A society scarred by runaway inequality will divide in to two very unequal sectors.
For the super-rich, the world of for-hire private services will cater to their every need. They live on patrolled estates, commute by helicopter, travel by private jet, educate their children in elite private schools, receive high quality private health care, and be treated differentially by politicians as well as the criminal justice system. They are hermetically sealed from homelessness and crime. Student debt is a non-issue except as a financial market to exploit. Poverty and fair taxes are far, far away from their day to day realities.
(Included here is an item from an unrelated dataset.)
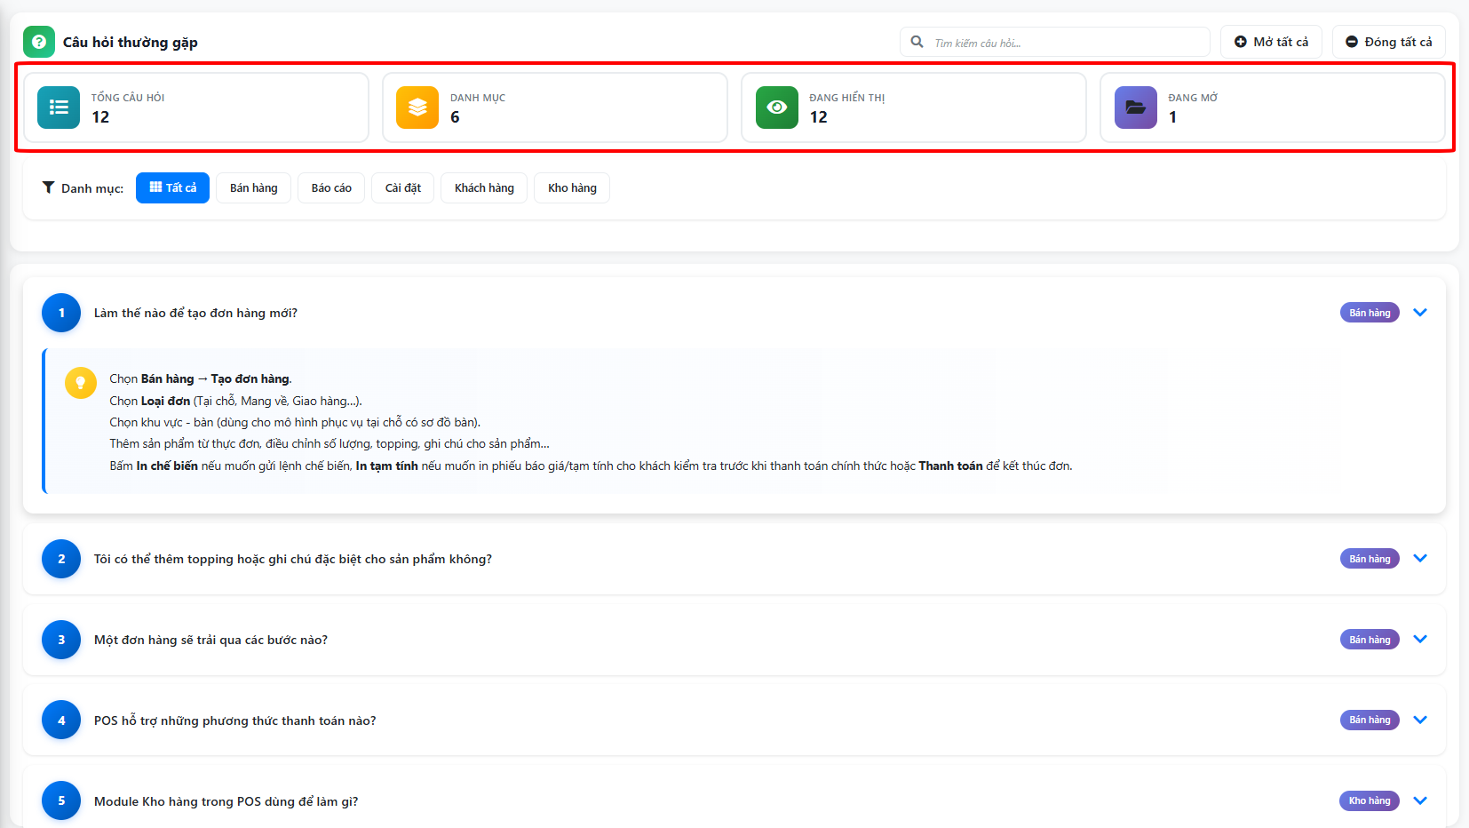Image resolution: width=1469 pixels, height=828 pixels.
Task: Filter by the Khách hàng category
Action: [x=484, y=187]
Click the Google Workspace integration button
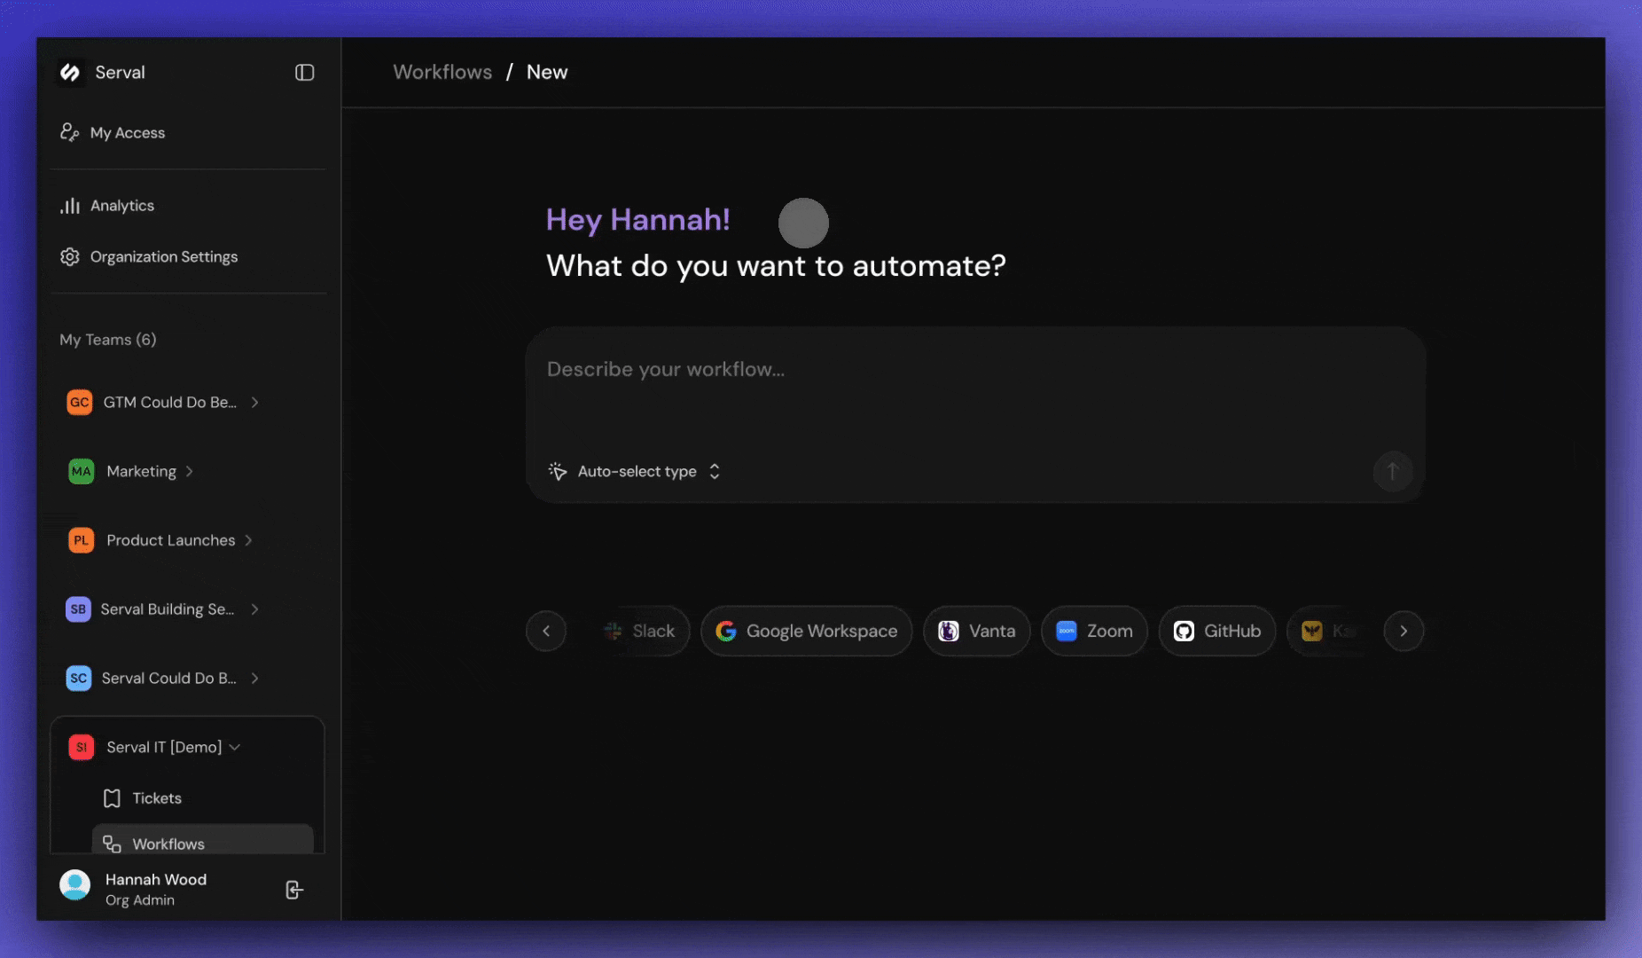 click(805, 631)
When your are the richest of the rich, America looks damn good. Your employees and servants fawn over your. Politicians and the media flock to be in your presence. You have the keys to the economic castle. You are the economic castle. You are the creator of wealth, the maker of jobs, the winner of the toughest competition on Earth. You feel you are only getting what you richly deserve.
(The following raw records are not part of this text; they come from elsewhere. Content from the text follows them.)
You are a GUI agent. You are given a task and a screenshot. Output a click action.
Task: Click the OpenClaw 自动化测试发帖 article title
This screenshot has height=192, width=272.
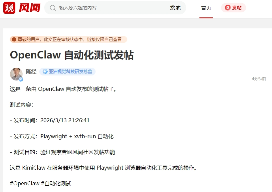pyautogui.click(x=72, y=55)

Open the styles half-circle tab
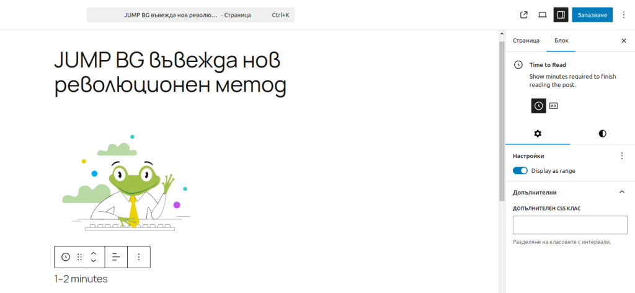pos(602,134)
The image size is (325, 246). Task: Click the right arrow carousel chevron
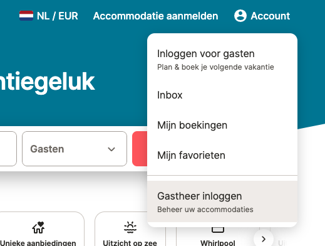(x=264, y=239)
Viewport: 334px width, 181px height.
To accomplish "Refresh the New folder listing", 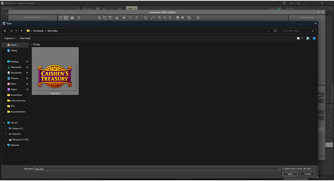I will [275, 31].
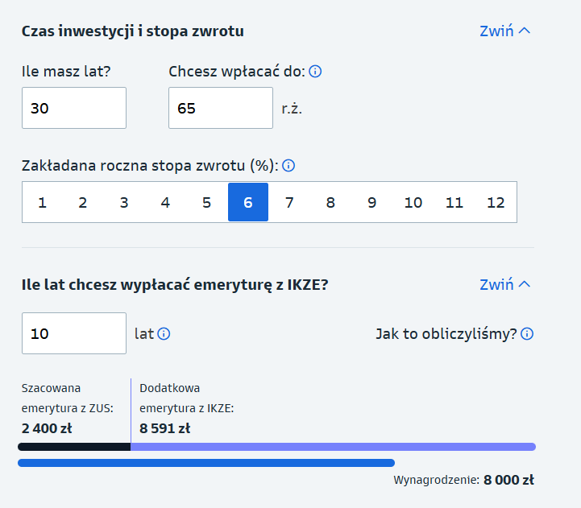The image size is (581, 508).
Task: Choose 4% return rate option
Action: pyautogui.click(x=165, y=202)
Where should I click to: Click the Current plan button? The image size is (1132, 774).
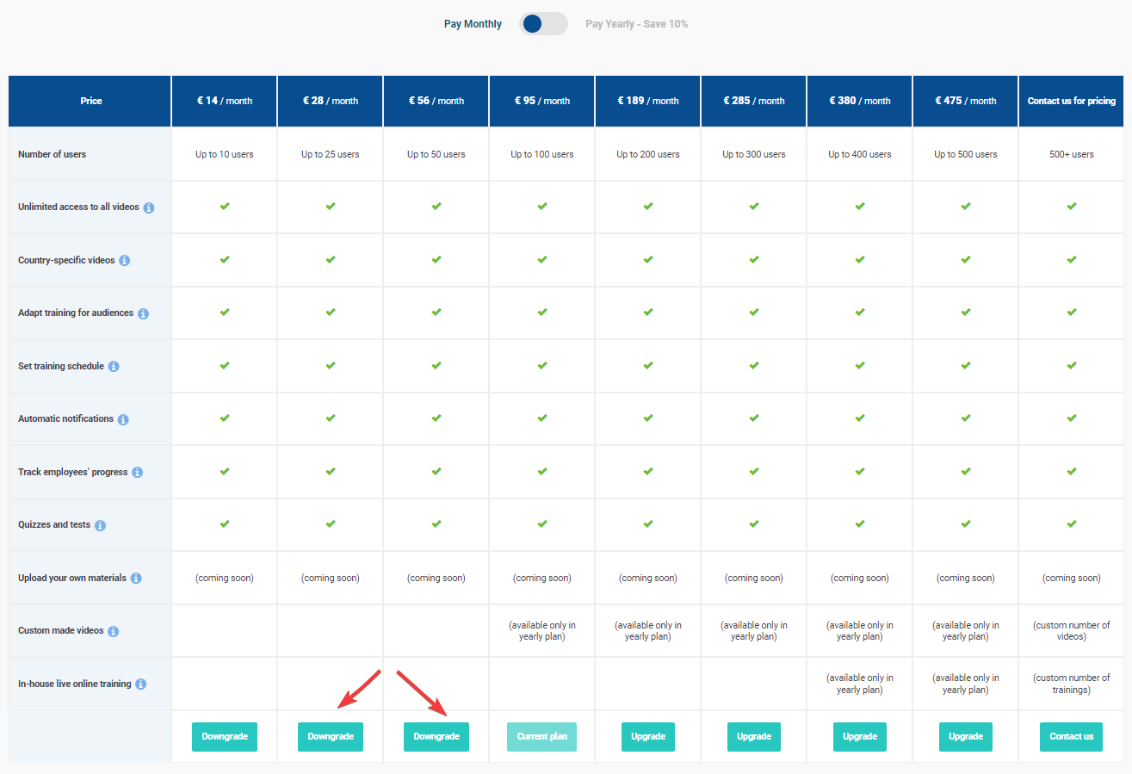(542, 737)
Meanwhile the rest of us need and rely on our public spaces, our public services, and our public facilities. We use the schools and the roads. We need a vibrant public sector, but that too is slipping away. In fact, the more inequality rises, the more difficult it becomes to support a public sector, as the super rich and wealthy corporations do all they can to avoid paying their fair share.
We can see this most clearly by the decline of public sector employment. This job loss makes the delivery of every public service more difficult. It means longer lines, larger class size and fewer infrastructure repairs. This is especially pronounced since the Wall Street-created crash.